Gary Shattuck’s engaging history of Vermont in the mid-nineteenth century is a masterful
account of a pivotal period often overlooked by Vermonters and Vermont historians….  Shattuck’s descriptions of Vermont’s experiences with abortion and infanticide and the creation of its registry system in 1857 are first rate.
Randolph A. Roth, Professor of History and Sociology, Ohio State University

 

To explain Vermont’s population growth of a miniscule .01% in the 1850s, Green Mountain historians traditionally declared it the beginning of a “long” winter for the state.  Gary Shattuck’s Magician has put a blow torch to that perspective as hot as the fire that consumed the Statehouse.  Drawing on fresh sources like the directors’ minutes of the Rutland Railroad, the courts, the Vermont Medical Society, and more, Shattuck reveals a lively society coping with urbanism, new technology, social issues, criminality, and more as it struggled with the traditional reverence for individuality and the need for statewide standards.

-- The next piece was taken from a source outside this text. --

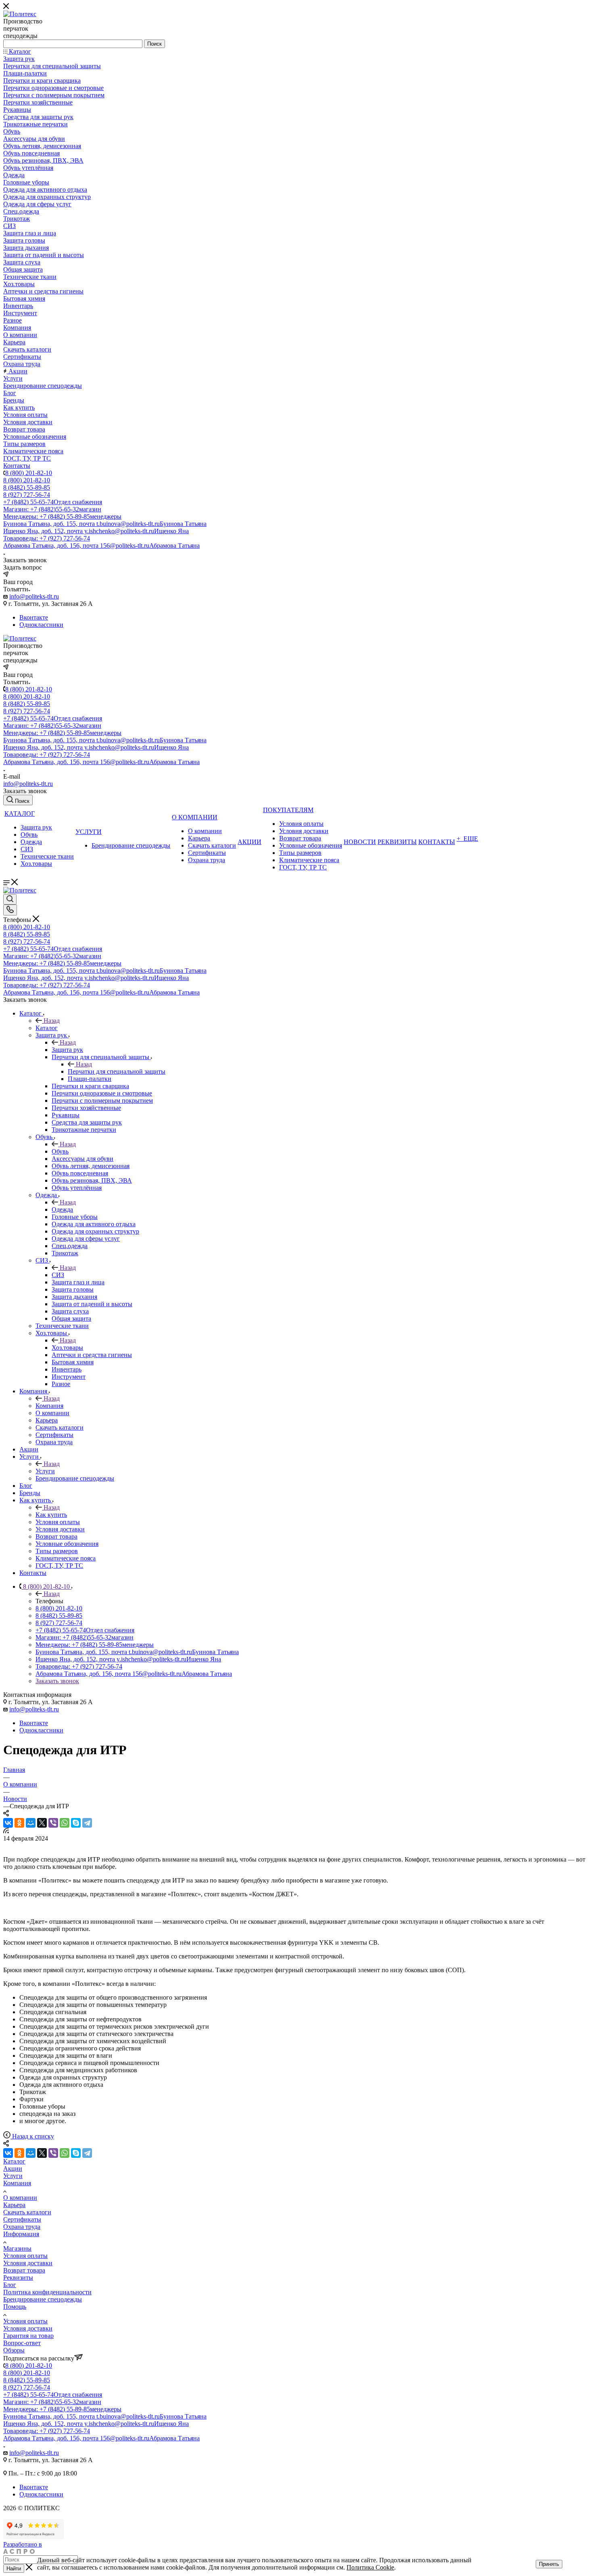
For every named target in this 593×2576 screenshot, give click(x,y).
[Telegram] (87, 1823)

H. Nicholas Muller III, Historian and author

We are experiencing a new golden age of Vermont history, and Gary Shattuck is at the head of
the parade.  Unlike many Vermont historians, Shattuck never accepts any conventional wisdom without
rigorous proof.  His diligent research reveals evidence that contradicts our nostalgic notions of the
past.  By the Wand of Some Magician opens up the second half of the nineteenth century as no other study has. 
Paul S. Gillies, Esq., author The Law of the Hills: A Judicial History of Vermont

In By the Wand of Some Magician, Gary Shattuck turns his formidable research skills to a relatively understudied period in Vermont history.  With particular emphasis on the 1850s, Shattuck highlights the tensions and fault lines that afflicted Vermonters as they grappled with enormous changes wrought by the arrival of the railroads.